Background & Objective: MEMS sensors are rapidly growing as a sensing technology in all spheres of science and engineering. MEMS technology is playing an important role in avionics for miniaturization of systems and MEMS based Inertial Navigation System (INS) is one of the example. The situational awareness and performance of an aerial vehicle is computed with the help of an INS. This paper describes the case study for design of MEMS based low cost rugged INS for aerial vehicles. The 9 Degrees of Freedom (DOF) that are obtained from the sensors provide an inaccurate attitude information of aerial vehicles due to presence of external accelerations and the gyroscopic drifts in MEMS sensors.

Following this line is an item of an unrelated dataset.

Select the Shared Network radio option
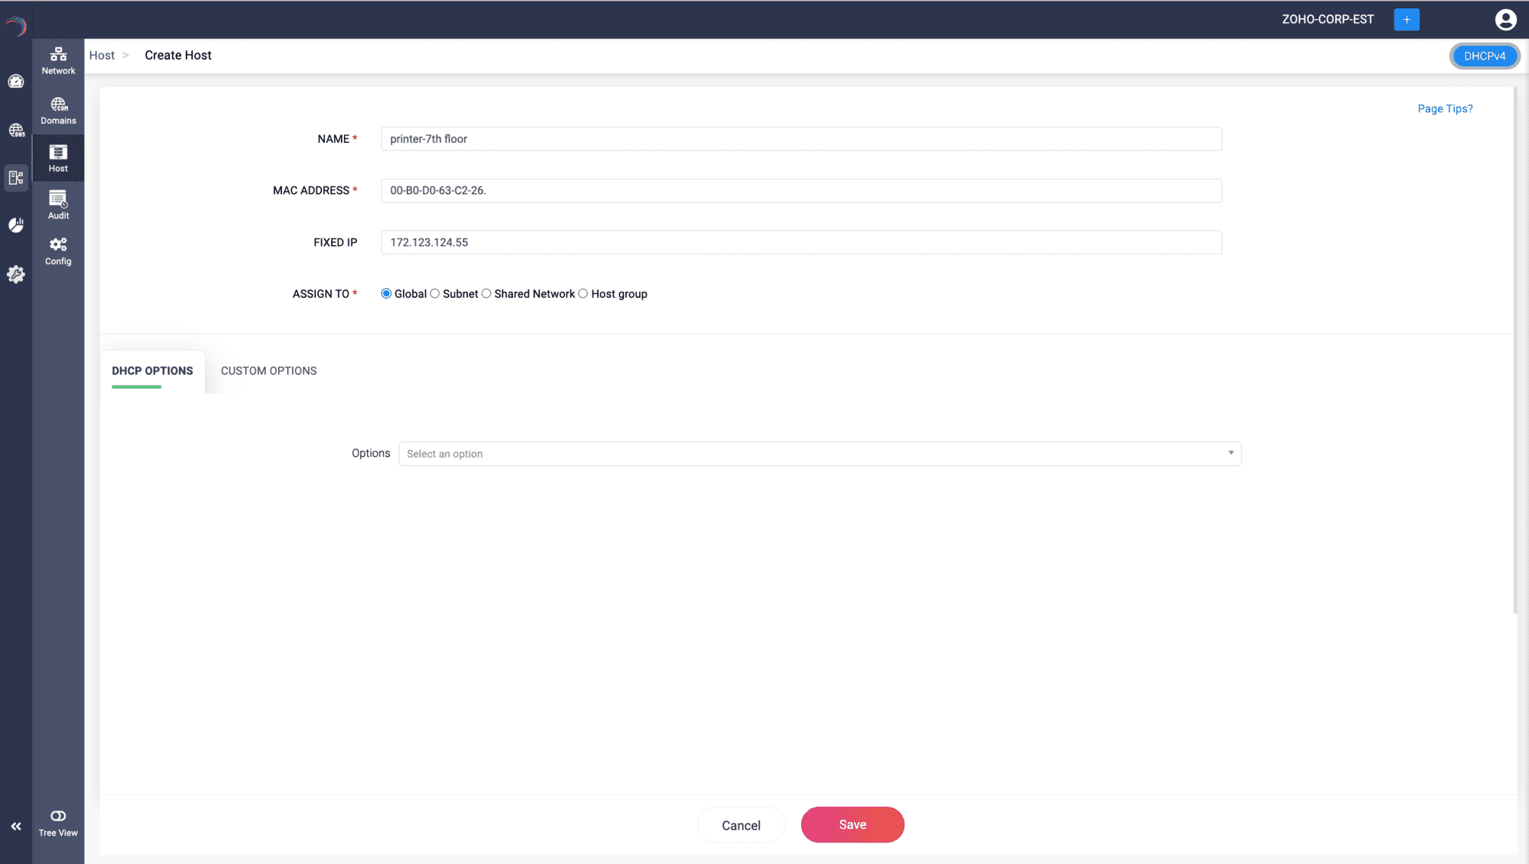 tap(486, 294)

In order to overcome such problems and for the precise and reliable computation of orientation information, the error characteristics of accelerometers, magnetometers and gyroscopes have been combined into a sensor fusion algorithm with ‘Kalman Filter’ to compute the accurate orientation information. The processing has been done on STM32F407VGT6 microcontroller board. An accuracy of ± 0.1 degrees is achieved for Roll and Pitch and ± 1.0 degrees for Yaw have been obtained. The experimental results have been obtained in statically (keeping the device in a static position) and dynamically (rotating the device at different angles along roll, pitch and yaw axis) at room temperature of 22°C. Methods: The design is different in a way that it has used a unique combination of trio MEMS sensors network consisting of FXOS8700CQ Accelerometer, FXAS21000 Gyroscope, FXOS8700CQ Magnetometer. Results: The attitude estimation algorithm has been implemented on the 32-bit microcontroller. The information data is processed and displayed on 88.9 mm TFT-LCD through Graphical User Interface (GUI).